(EXERCISE PASSAGE begins)
You ever see a woman walking around on incredibly tall and pointy high heels and say to yourself, "That actually looks dangerous!"
Well, it is. And high heel-related injuries are on the rise.
From HealthDay via CBS News:
U.S. emergency rooms treated 123,355 high-heel-related injuries between 2002 and 2012, say researchers from the University of Alabama at Birmingham. More than 19,000 of those injuries occurred in 2011 alone.
Sprains and strains to the foot and ankle were the most common complaints, and most patients were in their 20s and 30s, the study found.
The study was published last month in the Journal of Foot and Ankle Injuries. From a university press release:
The vast majority of the injuries — more than 80 percent — were to the ankle or foot, with just under 20 percent involving the knee, trunk, shoulder, or head and neck. More than half were strains or sprains, with fractures accounting for 19 percent of all injuries. While white females as a group had the largest number of heel-related injuries, the rate of injury for black females was twice that of whites.
“Our findings also suggest that high-heel-related injuries have increased over time, with the rate of injury nearly doubling from 2002 to 2012,” said lead researcher Gerald McGwin, Ph.D., vice chair and professor of the Department of Epidemiology in the UAB School of Public Health. "We also noted that nearly half the injuries occurred in the home, which really supports the idea of wearing the right footwear for the right occasion and setting. Also, to reduce the time of exposure, we recommend that those wearing heels be aware of how often and for how long they wear them.”
Is it just us, or is it sort of strange that women wear high heels so frequently at home? We don't get that.
(EXERCISE PASSAGE ends)
_EXERCISE GOAL_
Repeat word for word the stretch of the passage on high-heel injuries from "The study was" through "that of whites.". The listing after this passage has nothing to do with the exercise.
(DATA PROVIDED begins)
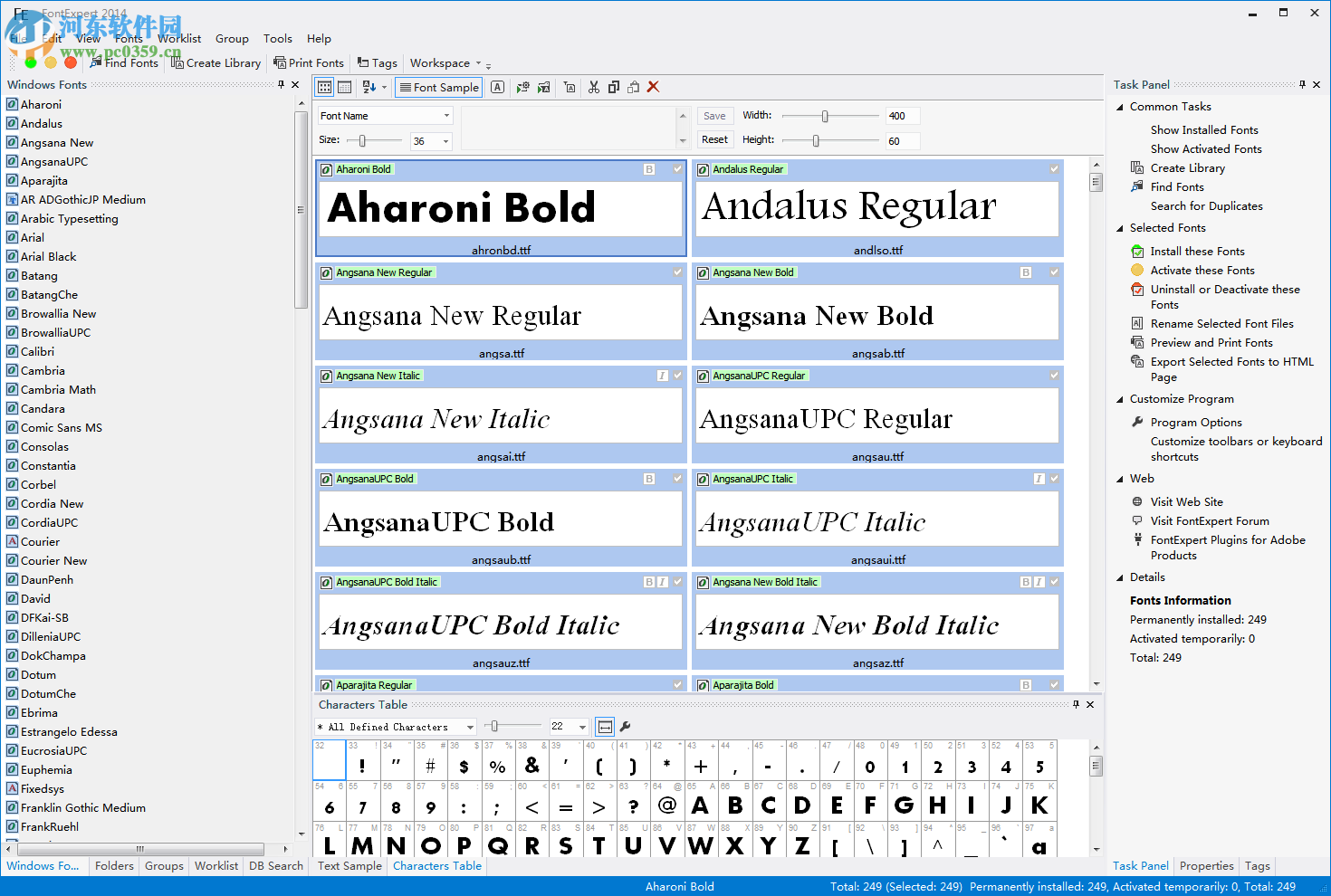This screenshot has height=896, width=1331.
Task: Switch to the Text Sample tab
Action: tap(350, 866)
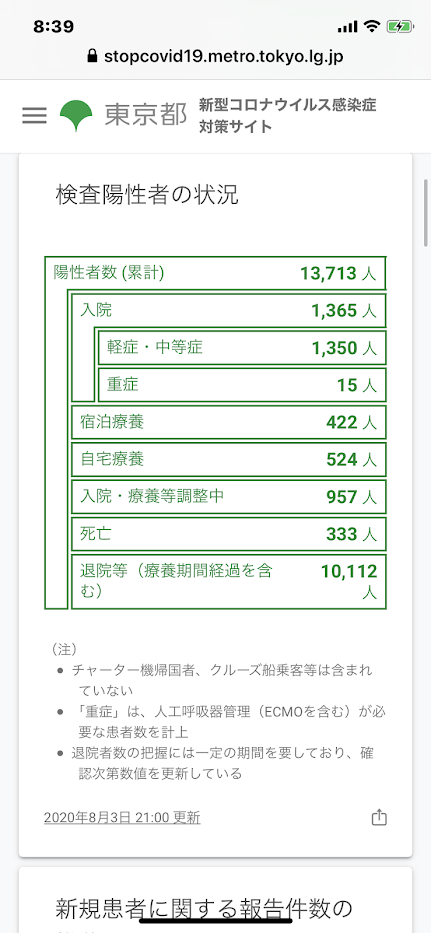Open the 2020年8月3日 21:00 更新 link
The width and height of the screenshot is (431, 933).
[122, 818]
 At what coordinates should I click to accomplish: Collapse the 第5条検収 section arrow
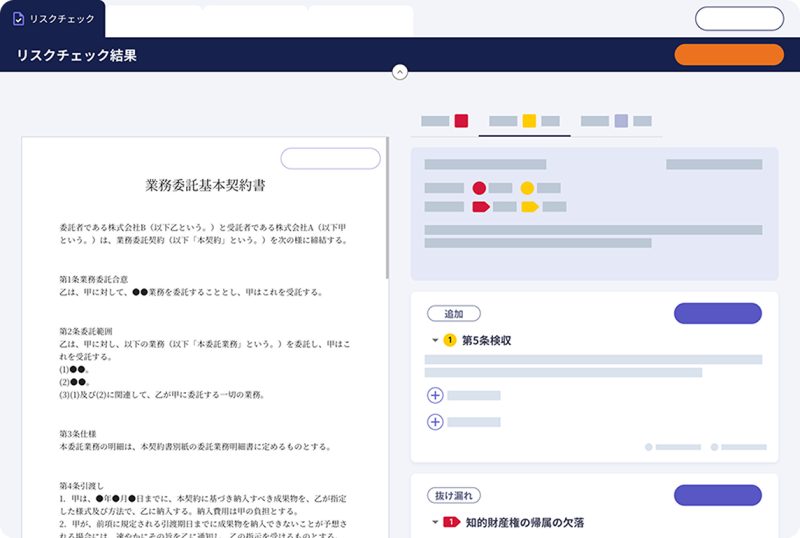pyautogui.click(x=435, y=341)
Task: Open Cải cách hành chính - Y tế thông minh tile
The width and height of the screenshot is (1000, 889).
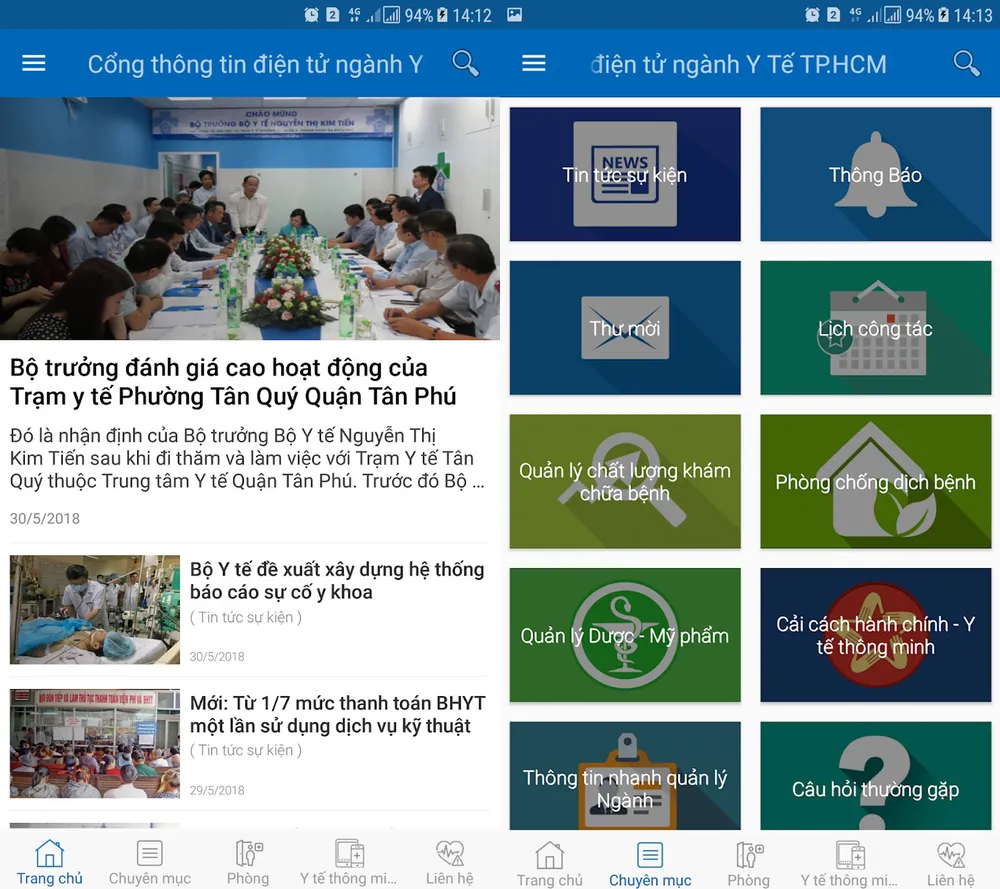Action: point(876,635)
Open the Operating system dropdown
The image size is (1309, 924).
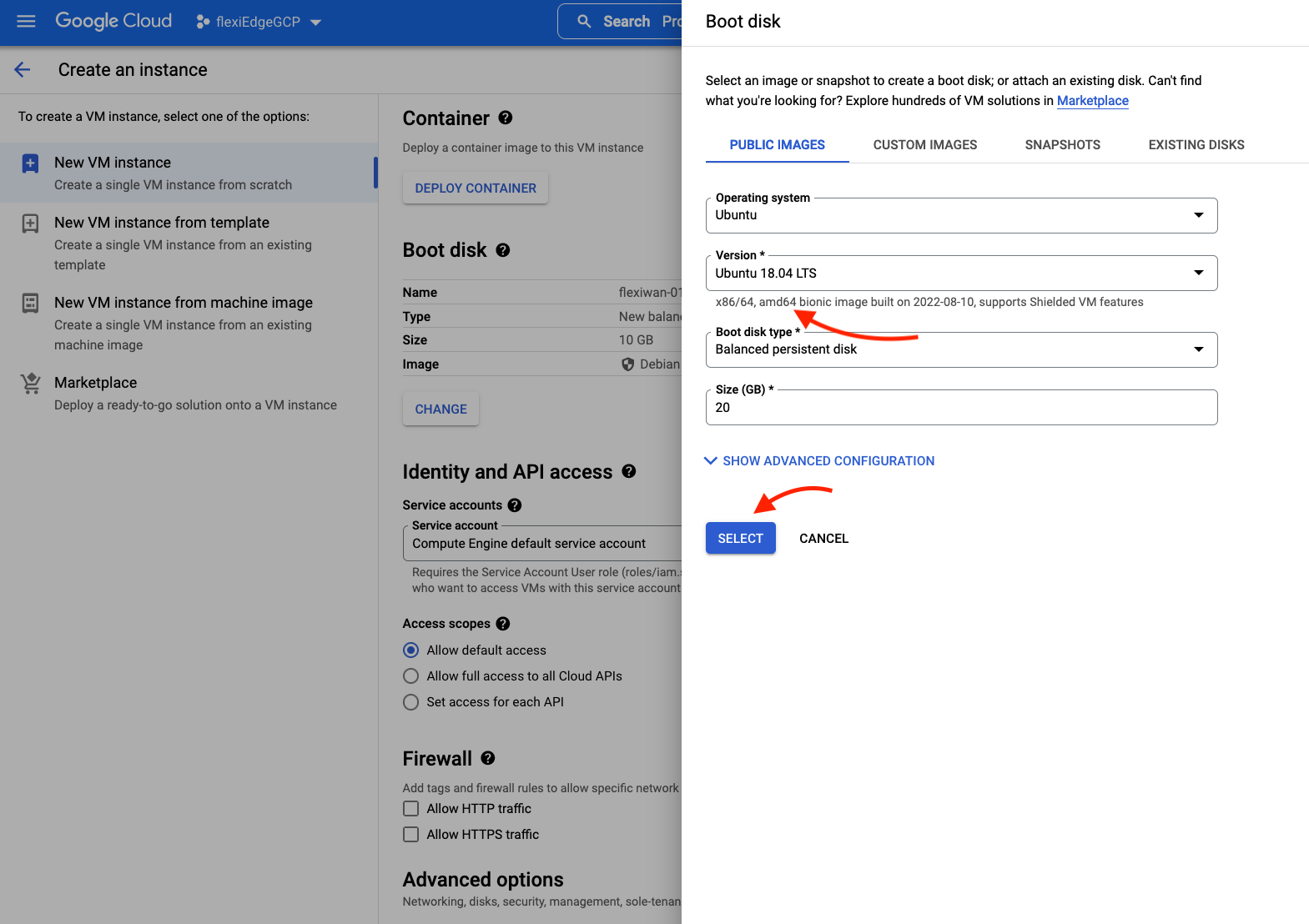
(DATA PROVIDED ends)
_RESPONSE BOX_
The study was published last month in the Journal of Foot and Ankle Injuries. From a university press release:
The vast majority of the injuries — more than 80 percent — were to the ankle or foot, with just under 20 percent involving the knee, trunk, shoulder, or head and neck. More than half were strains or sprains, with fractures accounting for 19 percent of all injuries. While white females as a group had the largest number of heel-related injuries, the rate of injury for black females was twice that of whites.